The tax saving depends on your marginal tax rate. Contributions made via salary sacrifice are taxed at 15% inside the super fund, rather than at your marginal rate. For someone on the 32.5% marginal rate, the saving is approximately 17.5% of the sacrificed amount (32.5% − 15%). For someone on 37%, the saving is 22%. For someone on 45%, the saving is 30%. For example, salary sacrificing $10,000 on a 37% marginal rate saves approximately $2,200 in tax ($3,700 avoided minus $1,500 contributions tax). The money is preserved in super until retirement, so you should factor in your liquidity needs.
Does salary sacrifice affect my employer's SG contributions?
From 1 January 2020, employers must calculate Superannuation Guarantee (SG) contributions on an employee's ordinary time earnings — which includes the pre-sacrifice base salary, not the reduced post-sacrifice salary. This means salary sacrifice cannot reduce your employer's SG obligations. For example, if you earn $100,000 and sacrifice $10,000, your employer must still pay SG on $100,000 (at 11.5% = $11,500), not on the reduced $90,000. However, some older employment contracts may use a 'total remuneration' model where the employer's SG is part of a fixed total package — in this case, sacrificing to super may reduce your employer's SG payment. Check your employment contract.
What are the pros and cons of a novated lease vs buying a car outright?

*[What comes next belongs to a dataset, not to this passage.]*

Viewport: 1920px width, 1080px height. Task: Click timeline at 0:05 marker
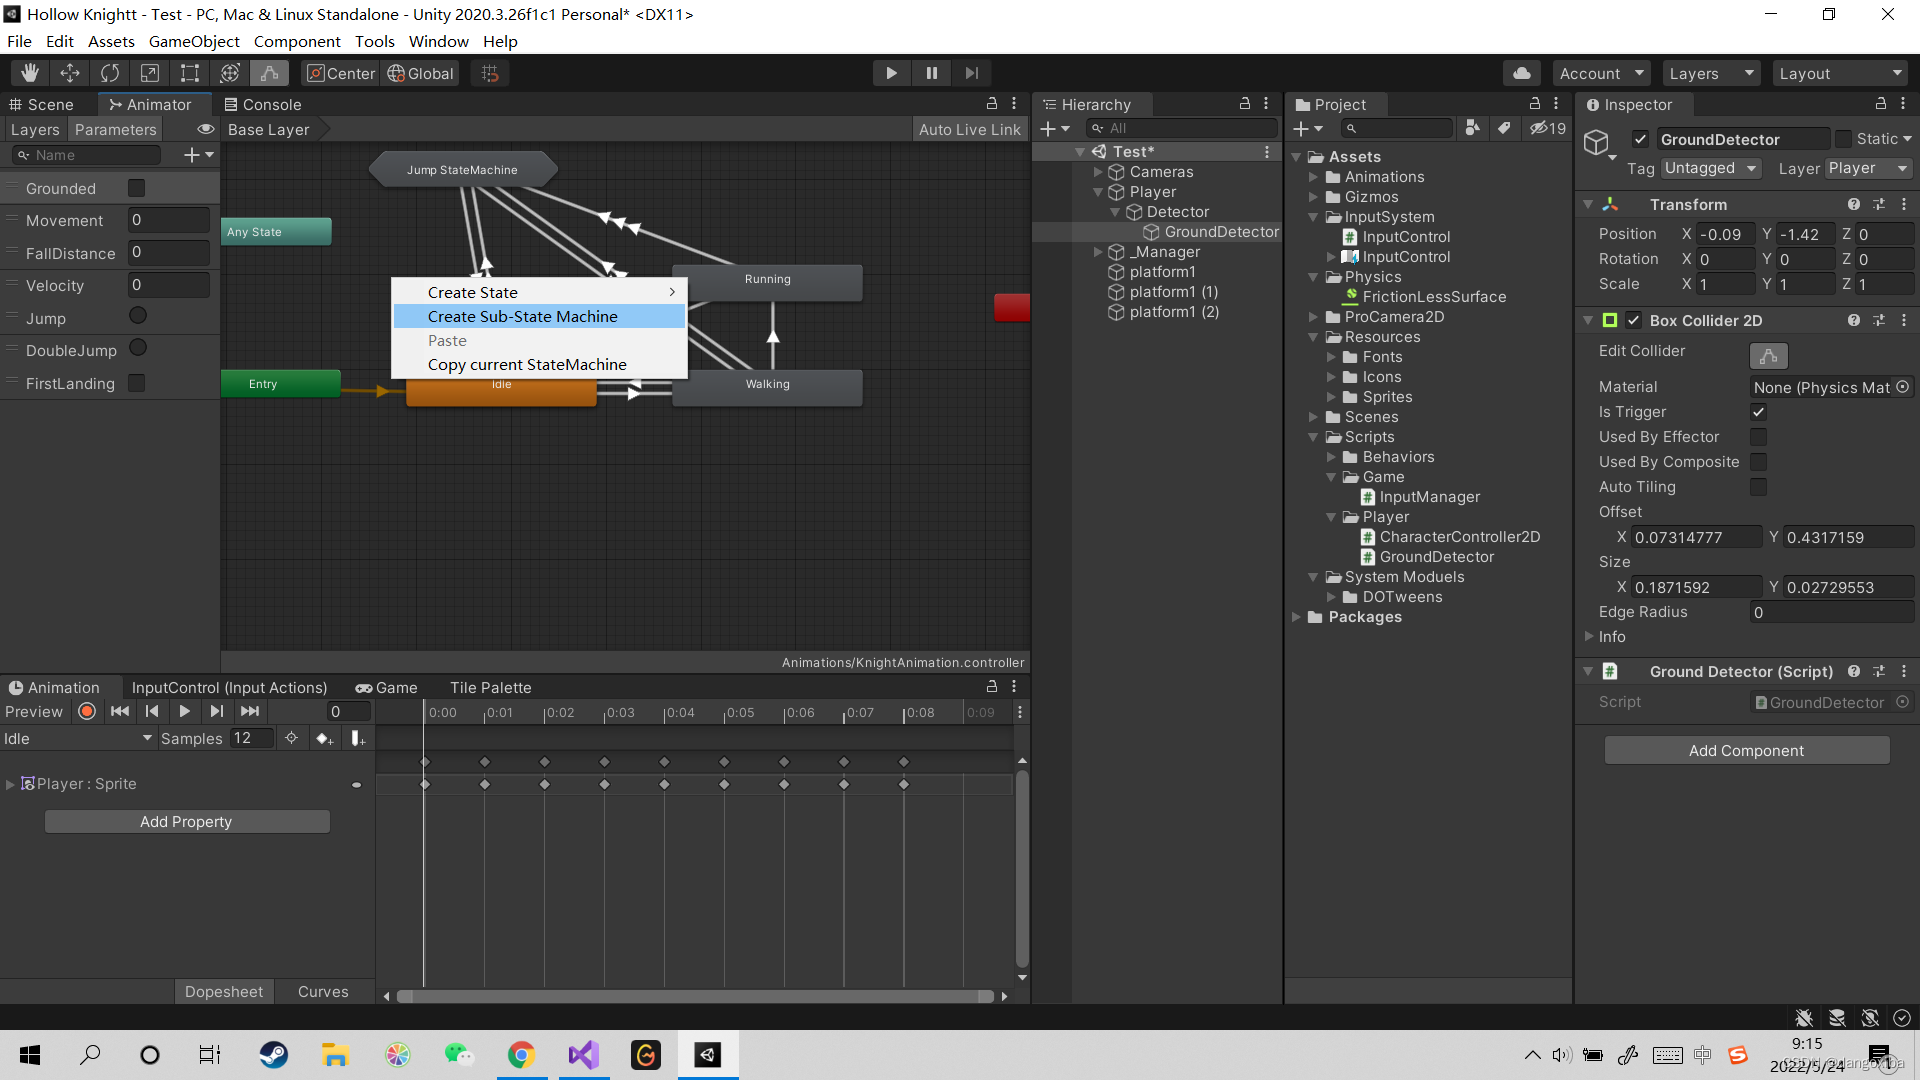(726, 713)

Pros of novated lease: (1) Vehicle costs come from pre-tax income, saving GST and income tax; (2) All costs bundled into one payment — no surprise bills; (3) Access to fleet pricing on vehicles; (4) EV FBT exemption makes EVs highly tax-efficient. Cons: (1) You don't own the vehicle — there's a residual payment at the end; (2) Breaking the lease early incurs exit fees; (3) If you leave your employer, the lease reverts to a personal finance arrangement; (4) The tax benefit only makes sense if you drive regularly — low-km drivers may not benefit enough to justify the structure. The break-even point compared to a personal car loan depends on your marginal tax rate and the vehicle's running costs.